O Partido Socialista (PS) requereu esta sexta-feira a audição no Parlamento da comissão especial de acompanhamento da reprivatização da TAP, liderada pelo economista João Cantigas Esteves, relativa ao processo em curso.

No requerimento a que a Lusa teve acesso, o deputado do PS Rui Paulo Figueiredo argumenta que o Governo não tem esclarecido as dúvidas formalmente suscitadas sobre as falhas jurídicas existentes e sobre a documentação em falta e, por isso, «importa esclarecer todas estas matérias e a comissão especial de acompanhamento do processo de reprivatização da TAP pode ajudar a esses esclarecimentos».

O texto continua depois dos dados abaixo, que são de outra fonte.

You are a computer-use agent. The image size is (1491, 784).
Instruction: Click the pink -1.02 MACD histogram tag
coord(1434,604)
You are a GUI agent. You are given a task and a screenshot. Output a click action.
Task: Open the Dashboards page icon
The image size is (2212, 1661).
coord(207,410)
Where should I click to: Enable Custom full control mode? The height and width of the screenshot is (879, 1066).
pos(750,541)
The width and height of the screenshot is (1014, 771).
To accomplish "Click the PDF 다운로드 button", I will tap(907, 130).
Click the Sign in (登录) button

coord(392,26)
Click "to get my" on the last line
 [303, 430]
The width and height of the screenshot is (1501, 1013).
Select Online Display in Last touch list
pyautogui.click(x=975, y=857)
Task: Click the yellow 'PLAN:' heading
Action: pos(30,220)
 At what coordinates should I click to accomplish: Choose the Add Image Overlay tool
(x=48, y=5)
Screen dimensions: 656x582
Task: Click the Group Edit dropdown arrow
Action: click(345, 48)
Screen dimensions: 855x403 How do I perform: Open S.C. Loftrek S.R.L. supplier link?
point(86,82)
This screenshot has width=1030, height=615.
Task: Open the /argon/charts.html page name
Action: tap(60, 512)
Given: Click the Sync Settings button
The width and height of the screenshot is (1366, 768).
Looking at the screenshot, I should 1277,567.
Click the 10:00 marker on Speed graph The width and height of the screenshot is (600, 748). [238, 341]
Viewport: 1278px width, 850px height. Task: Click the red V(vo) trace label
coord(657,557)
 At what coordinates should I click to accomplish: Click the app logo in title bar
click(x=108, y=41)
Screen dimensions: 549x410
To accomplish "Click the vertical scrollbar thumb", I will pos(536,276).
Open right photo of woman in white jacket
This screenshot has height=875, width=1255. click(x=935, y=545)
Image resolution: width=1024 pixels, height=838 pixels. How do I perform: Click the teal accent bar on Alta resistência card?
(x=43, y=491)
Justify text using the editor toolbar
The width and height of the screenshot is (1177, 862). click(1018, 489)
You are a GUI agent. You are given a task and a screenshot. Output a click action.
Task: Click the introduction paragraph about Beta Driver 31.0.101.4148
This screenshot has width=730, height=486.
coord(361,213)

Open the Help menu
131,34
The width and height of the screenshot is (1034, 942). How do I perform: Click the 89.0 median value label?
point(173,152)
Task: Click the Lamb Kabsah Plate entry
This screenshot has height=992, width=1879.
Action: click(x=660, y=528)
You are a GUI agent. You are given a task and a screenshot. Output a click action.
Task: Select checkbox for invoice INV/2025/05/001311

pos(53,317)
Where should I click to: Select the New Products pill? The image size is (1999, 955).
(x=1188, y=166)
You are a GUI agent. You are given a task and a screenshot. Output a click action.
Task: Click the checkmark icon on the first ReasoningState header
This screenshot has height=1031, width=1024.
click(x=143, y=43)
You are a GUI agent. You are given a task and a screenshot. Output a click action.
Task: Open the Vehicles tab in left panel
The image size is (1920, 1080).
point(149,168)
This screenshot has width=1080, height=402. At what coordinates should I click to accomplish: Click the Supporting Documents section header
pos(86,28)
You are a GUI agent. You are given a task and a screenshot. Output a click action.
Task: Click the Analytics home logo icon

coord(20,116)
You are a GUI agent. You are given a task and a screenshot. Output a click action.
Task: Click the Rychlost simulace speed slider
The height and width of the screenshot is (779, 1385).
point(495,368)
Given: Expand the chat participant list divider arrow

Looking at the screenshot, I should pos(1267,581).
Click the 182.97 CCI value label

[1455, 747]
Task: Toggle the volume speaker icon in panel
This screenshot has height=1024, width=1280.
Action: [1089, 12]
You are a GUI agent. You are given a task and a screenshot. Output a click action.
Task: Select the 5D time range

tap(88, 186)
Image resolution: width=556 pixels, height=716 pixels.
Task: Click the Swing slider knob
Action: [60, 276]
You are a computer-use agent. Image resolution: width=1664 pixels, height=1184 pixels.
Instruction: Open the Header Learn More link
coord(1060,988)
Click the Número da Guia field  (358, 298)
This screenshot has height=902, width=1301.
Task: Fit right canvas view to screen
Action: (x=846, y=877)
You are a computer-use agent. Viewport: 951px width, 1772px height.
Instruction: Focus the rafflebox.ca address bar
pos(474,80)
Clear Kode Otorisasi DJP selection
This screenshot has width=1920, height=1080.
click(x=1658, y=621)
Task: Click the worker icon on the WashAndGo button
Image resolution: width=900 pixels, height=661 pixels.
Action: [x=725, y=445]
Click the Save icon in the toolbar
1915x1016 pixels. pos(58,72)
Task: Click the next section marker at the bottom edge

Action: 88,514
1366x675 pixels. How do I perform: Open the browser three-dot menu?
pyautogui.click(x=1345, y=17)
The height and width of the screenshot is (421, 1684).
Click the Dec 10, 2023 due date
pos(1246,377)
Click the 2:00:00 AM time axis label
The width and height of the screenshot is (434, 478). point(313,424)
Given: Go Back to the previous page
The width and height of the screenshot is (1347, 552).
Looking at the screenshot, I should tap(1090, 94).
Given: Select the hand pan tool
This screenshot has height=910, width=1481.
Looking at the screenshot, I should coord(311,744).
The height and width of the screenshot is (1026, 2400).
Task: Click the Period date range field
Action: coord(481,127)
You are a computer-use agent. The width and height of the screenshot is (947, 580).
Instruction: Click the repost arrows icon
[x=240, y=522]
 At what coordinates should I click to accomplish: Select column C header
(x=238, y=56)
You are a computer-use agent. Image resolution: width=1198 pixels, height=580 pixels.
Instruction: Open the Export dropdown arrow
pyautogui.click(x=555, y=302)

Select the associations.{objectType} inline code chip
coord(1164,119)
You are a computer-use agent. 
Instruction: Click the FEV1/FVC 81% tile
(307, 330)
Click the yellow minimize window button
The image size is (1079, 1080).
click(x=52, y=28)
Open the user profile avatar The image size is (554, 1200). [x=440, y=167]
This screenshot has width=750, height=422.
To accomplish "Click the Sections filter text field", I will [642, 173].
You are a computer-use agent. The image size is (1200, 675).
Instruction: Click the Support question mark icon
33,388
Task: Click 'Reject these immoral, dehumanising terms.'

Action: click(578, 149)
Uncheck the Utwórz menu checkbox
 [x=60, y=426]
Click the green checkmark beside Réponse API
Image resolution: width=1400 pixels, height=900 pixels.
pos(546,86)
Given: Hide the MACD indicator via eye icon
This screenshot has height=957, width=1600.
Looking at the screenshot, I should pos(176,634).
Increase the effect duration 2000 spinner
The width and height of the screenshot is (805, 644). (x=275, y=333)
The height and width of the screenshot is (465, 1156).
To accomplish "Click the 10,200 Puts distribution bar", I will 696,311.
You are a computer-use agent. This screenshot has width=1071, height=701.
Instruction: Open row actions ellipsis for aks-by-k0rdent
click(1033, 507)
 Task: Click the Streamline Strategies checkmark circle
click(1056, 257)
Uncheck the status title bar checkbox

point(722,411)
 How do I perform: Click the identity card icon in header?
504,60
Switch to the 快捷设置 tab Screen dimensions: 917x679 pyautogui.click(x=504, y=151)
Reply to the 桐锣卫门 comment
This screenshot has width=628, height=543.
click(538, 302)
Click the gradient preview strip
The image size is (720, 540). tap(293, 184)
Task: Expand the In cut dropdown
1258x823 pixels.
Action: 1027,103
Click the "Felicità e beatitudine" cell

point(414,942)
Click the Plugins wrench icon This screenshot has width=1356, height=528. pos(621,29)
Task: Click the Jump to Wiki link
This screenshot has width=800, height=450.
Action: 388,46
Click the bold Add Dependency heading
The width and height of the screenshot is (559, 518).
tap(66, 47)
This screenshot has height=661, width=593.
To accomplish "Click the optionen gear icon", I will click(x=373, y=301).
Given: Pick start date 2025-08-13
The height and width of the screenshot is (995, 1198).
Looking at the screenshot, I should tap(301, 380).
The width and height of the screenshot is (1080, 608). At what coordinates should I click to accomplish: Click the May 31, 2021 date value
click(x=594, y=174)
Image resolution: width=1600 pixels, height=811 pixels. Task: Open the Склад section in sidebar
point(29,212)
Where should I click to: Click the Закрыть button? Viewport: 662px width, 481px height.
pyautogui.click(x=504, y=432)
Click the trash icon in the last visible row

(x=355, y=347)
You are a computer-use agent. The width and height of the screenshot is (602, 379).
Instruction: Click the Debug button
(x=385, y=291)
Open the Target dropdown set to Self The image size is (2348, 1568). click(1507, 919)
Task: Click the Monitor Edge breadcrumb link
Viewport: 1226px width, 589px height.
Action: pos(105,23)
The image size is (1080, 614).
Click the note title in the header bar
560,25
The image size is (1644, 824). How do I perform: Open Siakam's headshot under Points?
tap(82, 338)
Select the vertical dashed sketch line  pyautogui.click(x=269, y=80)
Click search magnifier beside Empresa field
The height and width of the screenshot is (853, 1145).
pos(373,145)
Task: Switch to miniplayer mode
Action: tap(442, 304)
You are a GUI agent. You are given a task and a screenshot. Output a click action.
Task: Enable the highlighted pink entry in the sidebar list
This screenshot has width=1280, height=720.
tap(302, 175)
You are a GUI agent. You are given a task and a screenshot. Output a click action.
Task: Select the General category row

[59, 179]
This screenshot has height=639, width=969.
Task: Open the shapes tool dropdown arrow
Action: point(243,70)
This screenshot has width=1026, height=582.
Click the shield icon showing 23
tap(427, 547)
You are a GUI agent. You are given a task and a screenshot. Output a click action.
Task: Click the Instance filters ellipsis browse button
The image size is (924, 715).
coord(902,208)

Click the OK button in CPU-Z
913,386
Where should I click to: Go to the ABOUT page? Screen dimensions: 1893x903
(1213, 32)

A comissão especial escolhida pelo Governo para acompanhar o processo de reprivatização da TAP é liderada pelo economista João Cantiga Esteves e integra ainda José Morais Cabral e Duarte Pitta Ferraz.

O PS acusa o Governo de ter recusado «todas as possibilidades de diálogo institucional por forma a encontrar uma solução mais abrangente e consensual para a TAP».

João Cantiga Esteves foi administrador de empresas dos setores bancário, telecomunicações, turismo e agropecuário entre 1980 e 2000 e exerce atualmente funções de sócio diretor da empresa de consultoria em mercados financeiros e gestão de riscos Ephi-Ciência Financeira, sendo igualmente professor universitário.

O economista José Morais Cabral foi fundador da Confederação da Indústria Portuguesa (CIP) e membro da sua comissão executiva até 1980, sendo atualmente presidente do Conselho Fiscal da Generis Farmacêutica.

Duarte Pitta Ferraz é licenciado em Direito e doutorado em Business Administration, tendo exercido atividades de direção no Banco Comercial Português, Banco Millenium Angola, SOFID (Sociedade Financeira para o Desenvolvimento), Millenium Bank (Grécia) e Bank Europa (Turquia).

Os interessados na TAP têm até 15 de maio para a entrega de propostas vinculativas, segundo anunciou o Governo.